===== Excerpted records

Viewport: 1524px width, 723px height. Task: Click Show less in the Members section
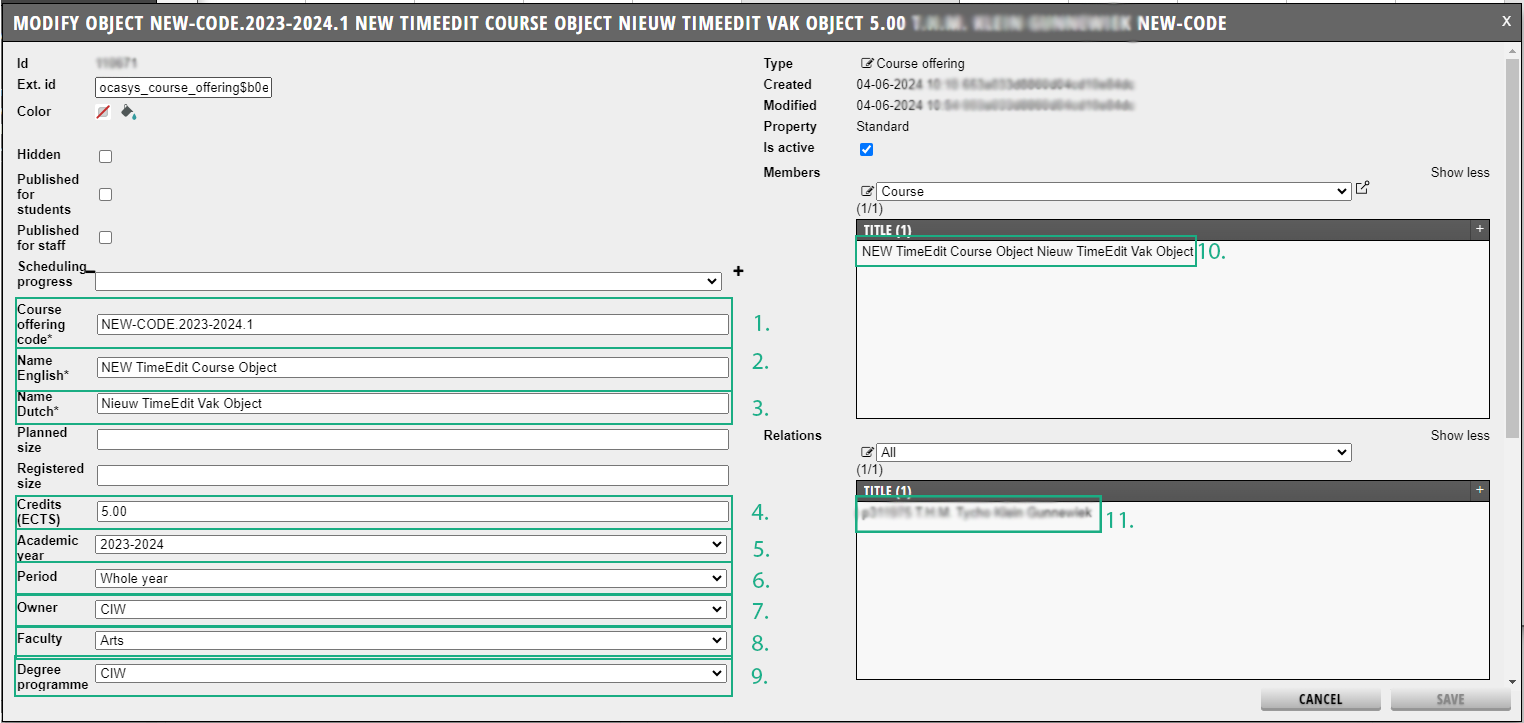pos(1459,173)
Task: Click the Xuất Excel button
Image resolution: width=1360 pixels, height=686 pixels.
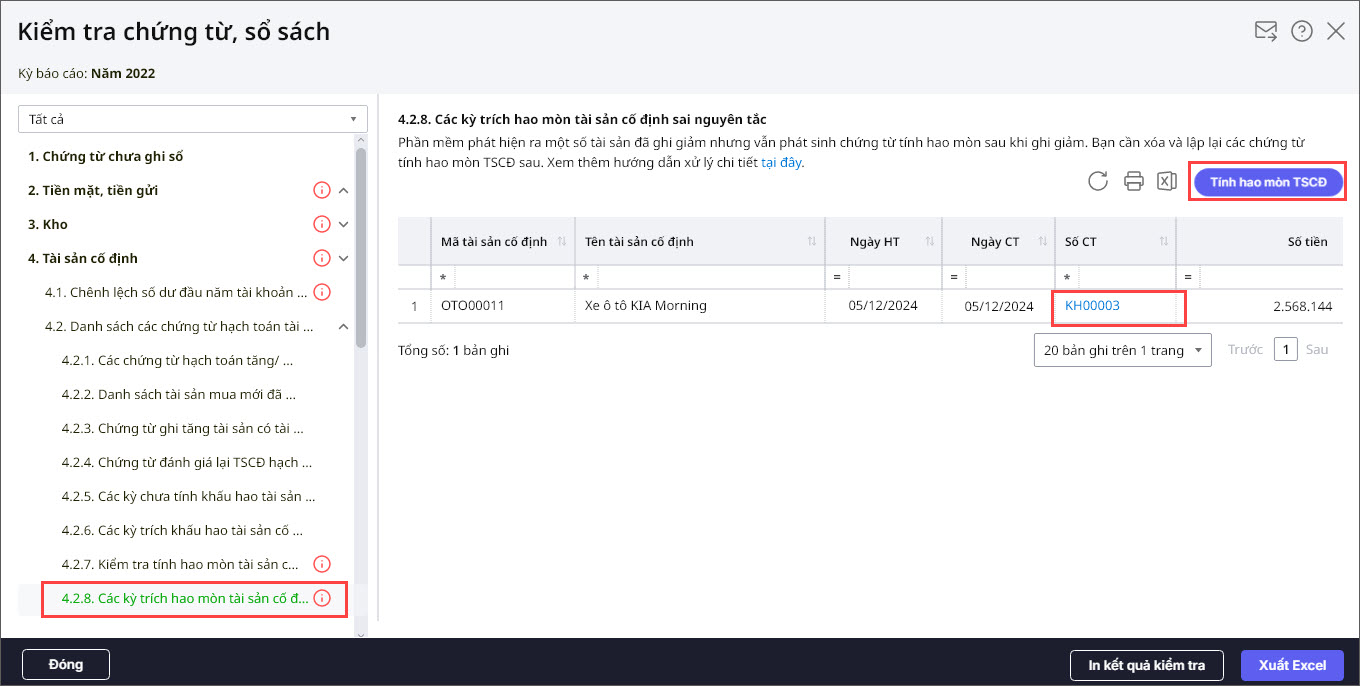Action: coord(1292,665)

==========
===== Excerpted records

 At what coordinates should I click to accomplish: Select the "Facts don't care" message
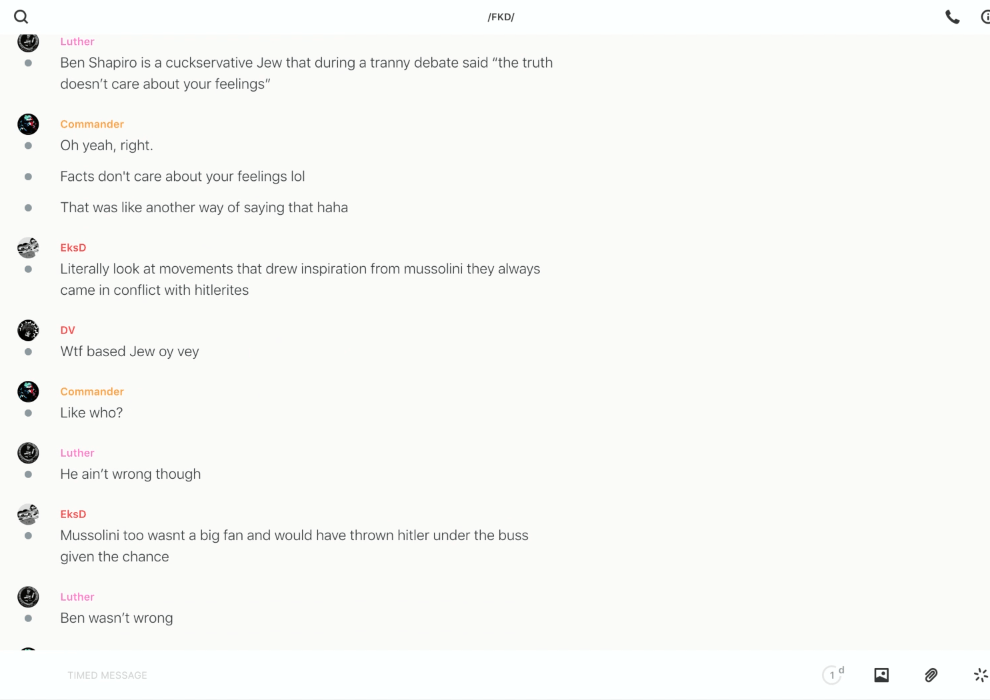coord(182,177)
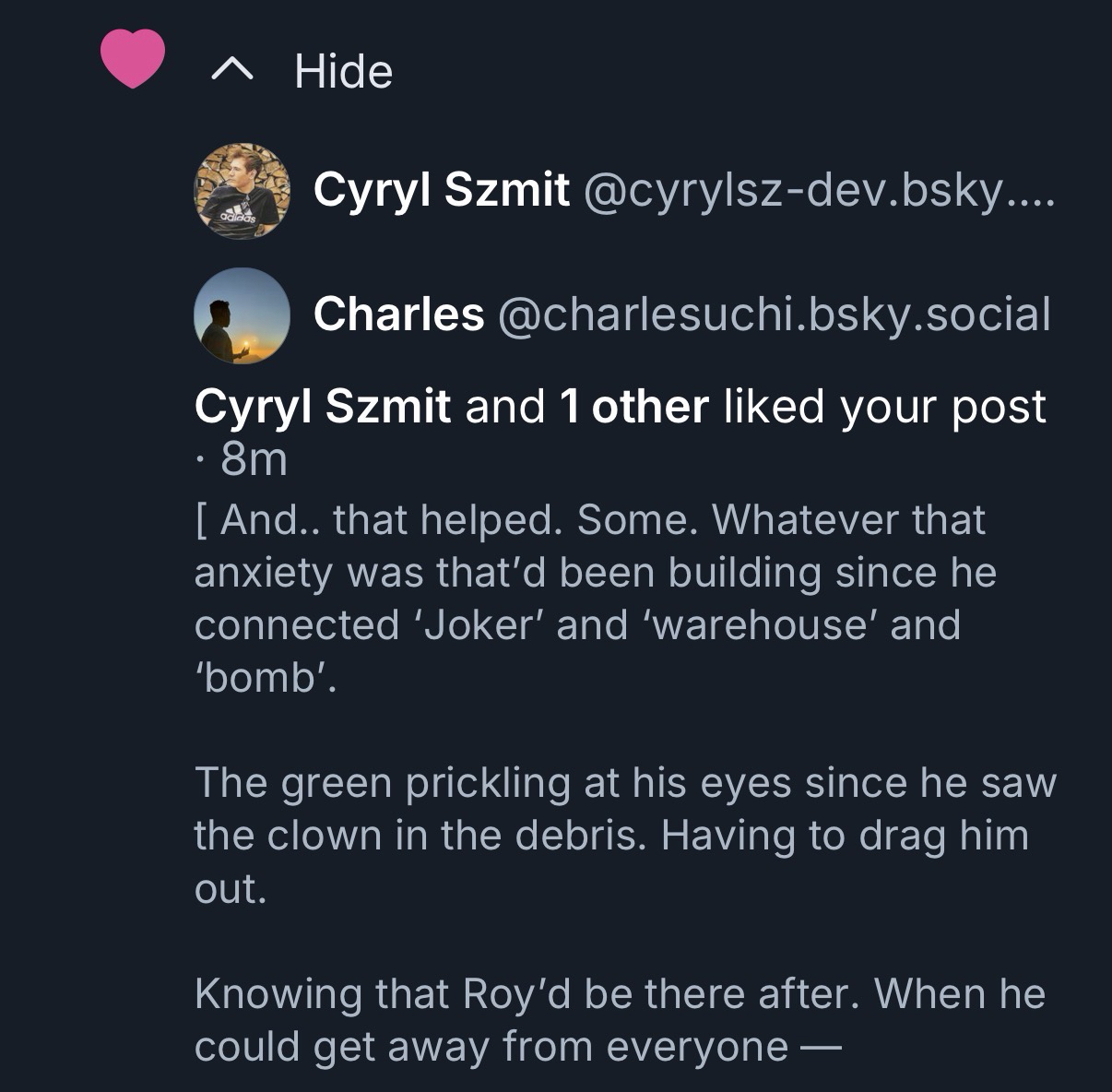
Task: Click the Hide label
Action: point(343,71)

==========
===== Excerpted records

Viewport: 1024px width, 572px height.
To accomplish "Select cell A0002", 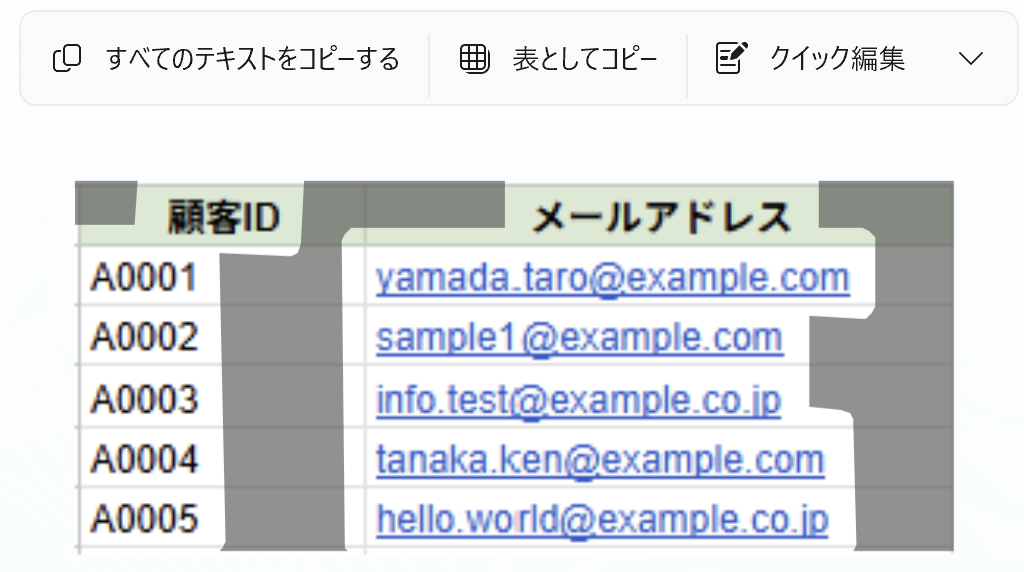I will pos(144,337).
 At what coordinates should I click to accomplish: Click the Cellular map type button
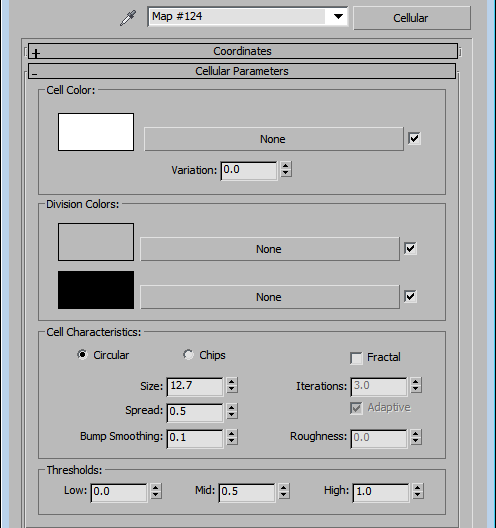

==========

What is expected: Could you say how many lines in the listing contain the string "button"? Only the number, please.

Output below: 2